Chi sta allo stadio ha gli occhi solo su quel giocatore che da sempre è stato un po’ uno specchio per i romanisti: quel numero 10, soprattutto col font nuovo, non è mai stato solo un numero e ai romanisti è sempre sembrato più un Io. I tempi crollano. I pronomi spariscono.
In questo post Roma-Genoa (ma quale? quello dell’83? Quello atteso 41 anni, l’età di Totti adesso? O questo?) c’è insieme la persona più sola al mondo e il popolo, e non si sa chi sia più solo. Non si sa chi abbia più paura. Scion Scion (suonano Morricone, un romanista ricordiamolo, un romanista che si metteva dietro la porta di Masetti a Testaccio: la Roma è sempre da Oscar, la Roma è popolo e insieme una storia colta) giù la testa sotto la Tevere a piangere. Scion scion la musica è finita ma i romanisti non se ne vanno. Lui sta solo come Dio.
Lui lo è stato un po’ per tutti, anche per le industrie culturali che se ne sono approfittate e i nemici che lo hanno spesso e, soprattutto, volentieri, bestemmiato e che adesso sono diventati all’improvviso tutti amici. Legge una lettera: c’è una scena più potentemente poetica di questa, di una lettera scritta di notte e vera di giorno? Una lettera, la cosa più antica e intima possibile, letta in diretta Sky e Mediaset da un uomo che non è più un calciatore ma è solo un uomo? Cyrano avrebbe avuto delle difficoltà. Shhhh. Sta lì solo come Dio e chiede aiuto. Chiede persino il permesso, e poi il permesso di aver paura. Il gesto più forte e più fragile insieme.
La sensibilità e la decisione di lasciare senza perdere niente. In quel momento in uno stadio ho visto dio chiedere aiuto. L’ho visto pregare: «ho bisogno di voi». E ho sentito esaudire le preghiere: «Noi non ti lasceremo mai!». Farsi qualcosa più di uomo: con i calzoncini, tirando via l’ultimo pallone Dio oggi non lascia il calcio ma torna bambino.
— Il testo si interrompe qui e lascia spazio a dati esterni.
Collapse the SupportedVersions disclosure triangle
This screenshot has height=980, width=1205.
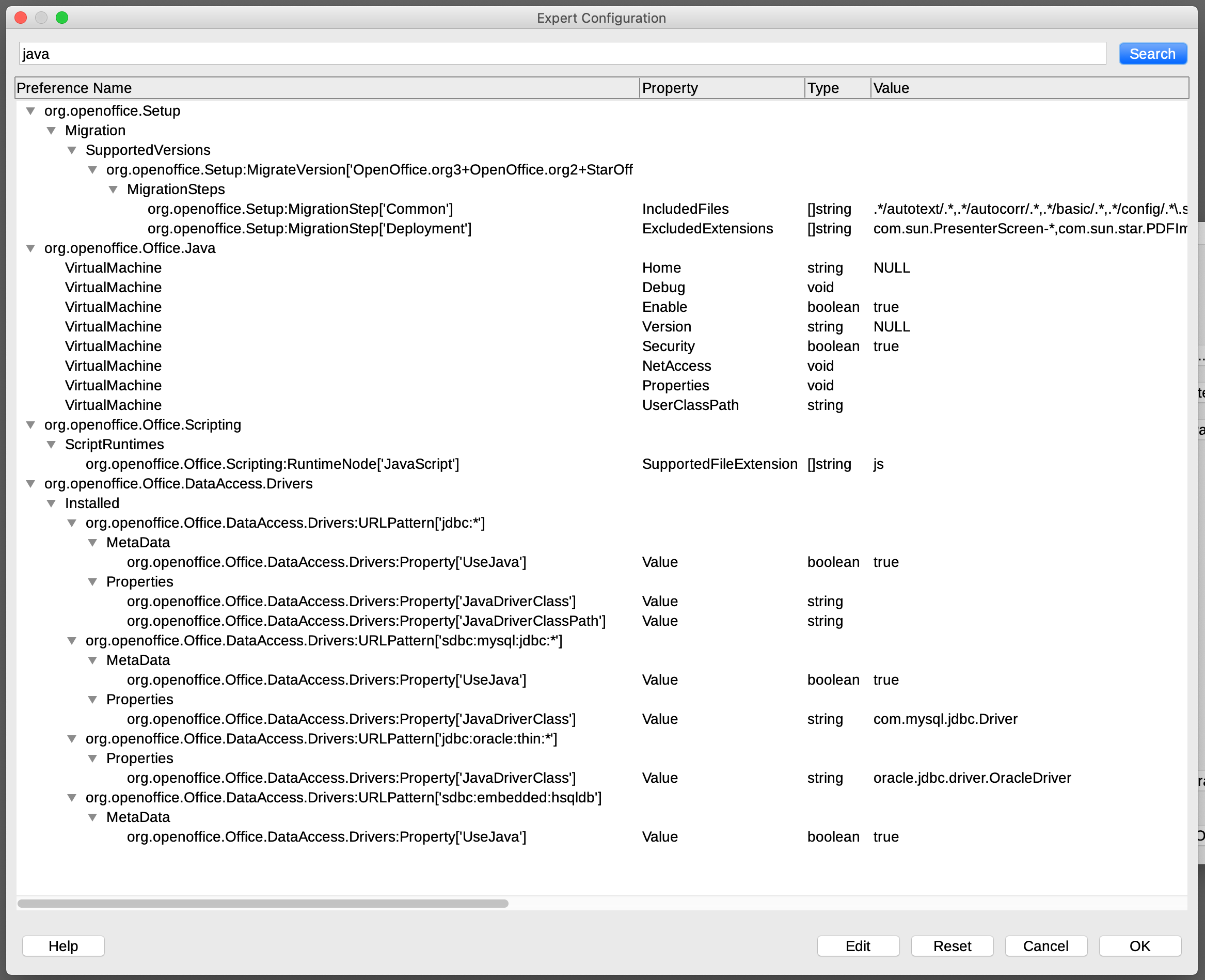click(72, 150)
È quello che ha la fascia al braccio. Scion scion. Su la testa adesso perché ci ha detto “ti amo”. Il tempo che c’è stato un giorno è tornato, questo è il giorno in cui un capitano è stato al potere e con quel potere ha detto Vi amo. Scion scion. Shhhh non disturbate, stiamo facendo l’amore. È la Roma.
È quella cosa che i romanisti c’hanno dentro e che sanno bene e non sapranno mai dire. Perché è esattamente quella cosa che ti impedisce di parlare. Quella Cosa che hanno scritto i fratelli Lalli nel 1942. Esiste, accade nel momento stesso in cui tu non puoi spiegarla, perché non ne hai bisogno, in quel momento hai tutto quello che cercavi. La vita, la Roma. Fatta anche di addii e di separazioni, di sogni, e di emozioni. La vita, la Roma. La vita, la Roma.
Diceva Agostino Di Bartolomei che esistono i tifosi di calcio e poi ci sono i tifosi della Roma; io dico che c’è il Calcio e che c’è la Roma.
Si può lasciare il calcio, ma come fai a lasciare la Roma? Non si smette mai di essere romanisti. Lo si è in questo abbraccio con mio figlio (nel mio come in quello di qualsiasi altro padre), mentre gli urlo “Forza Roma” perché lui ha già imparato che si risponde “Sempre”. Così non finisce mai niente.